Senin, 10 Maret 2014

Kotim Terbanyak Konflik Lahan Perkebunannya

De Indonesia, Kalteng Tertinggi Konflik Lahan Perkebunannya
PALANGKA RAYA – Konflik lahan perkebunan di Kalteng dinilai yang tertinggi di Indonesia yaitu sekitar 136 an kasus. Jumlah tersebut jauh diatas konflik lahan perkebunan yang terjadi di Provini Riau yang hanya sekitar 66 kasus, meski daerah tersebut perkebunanya jauh lebih luas dibandikan Kalteng.
            Kepala Dinas Perkebunan Provini Kalteng Rawing Rambang, usai membuka sosialisasi pembinaan usaha perkebunan 2015, di Swiss-belhotel Danum, baru-baru ini, kepada sejumlah wartawan mengatakan, kasus konflik lahan di sektor perkebunan di Kalteng tertinggi di Indonesia, berada diatas Riau yaitu sebanyak 136 kasus.
            Dari jumlah tersebut, ujar Rawing, yang terbanyak konflik lahan antara perusahaan dengan perusahaan, maupun perusahaan dengan masyarakat “itu yang paling banyak,” ujarnya.
            Namun konflik lahan tersebut kebanyakan berada pada kabupaten/kota dan Kabupaten Kotawaringin Timur dinilai yang paling banyak dibandingkan dengan kabupaten/kota lainnya di Kalteng. Sementara untuk yang lintas kabupaten/kota hampir tidak ada terjadi konflik, ujar Rawing, meski dia tida merinci konflik lahan perkebunan di masing-masing kabupaten/kota tersebut.

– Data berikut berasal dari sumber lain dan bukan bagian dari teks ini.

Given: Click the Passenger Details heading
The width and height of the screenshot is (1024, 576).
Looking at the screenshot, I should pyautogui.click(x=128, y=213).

            Tetapi dengan barbagai upaya dan usaha yang telah dilakukan baik oleh Pemerintah Provini maupun pemerintah kabupaten/kota, maka jumlah konflik lahan perkebunan di daerah ini terus menurun.
            Karena, untuk menanggulangi terjadinya konflik lahan perkebunan tersebut, saat ini pihaknya memiliki tim gangguan usaha perkebunan yang bertugas untuk memfasilitasi penyelesaian konflik tersebut.
Sehingga kalau pihak kabupaten menyatakan diri sudah tidak sanggup, maka akan ditangani oleh provinsi. Kendati demikian, pihaknya juga sering berkoordinasi dan turun kelapangan bersama pemerintahan kabupaten/kota, ujarnya.
Sementara langkah yang harus dilakukan Dinas Perkebunan untuk memanimalisir jumlah konflik lahan perkebunan tersebut adalah segera menangani konflik tersebut dan diharapkan agar kabupaten/kota dapat melakukan hal yang serupa.
Terlepas dari konflik lahan yang ada, namun dengan luasnya perkebunan di daerah ini berkontribusi terhadap pembangunan, perekonomian, dan menyerap tenaga kerja di daerah ini “suka tida suka itu harus kita akui,” ujar Rawing.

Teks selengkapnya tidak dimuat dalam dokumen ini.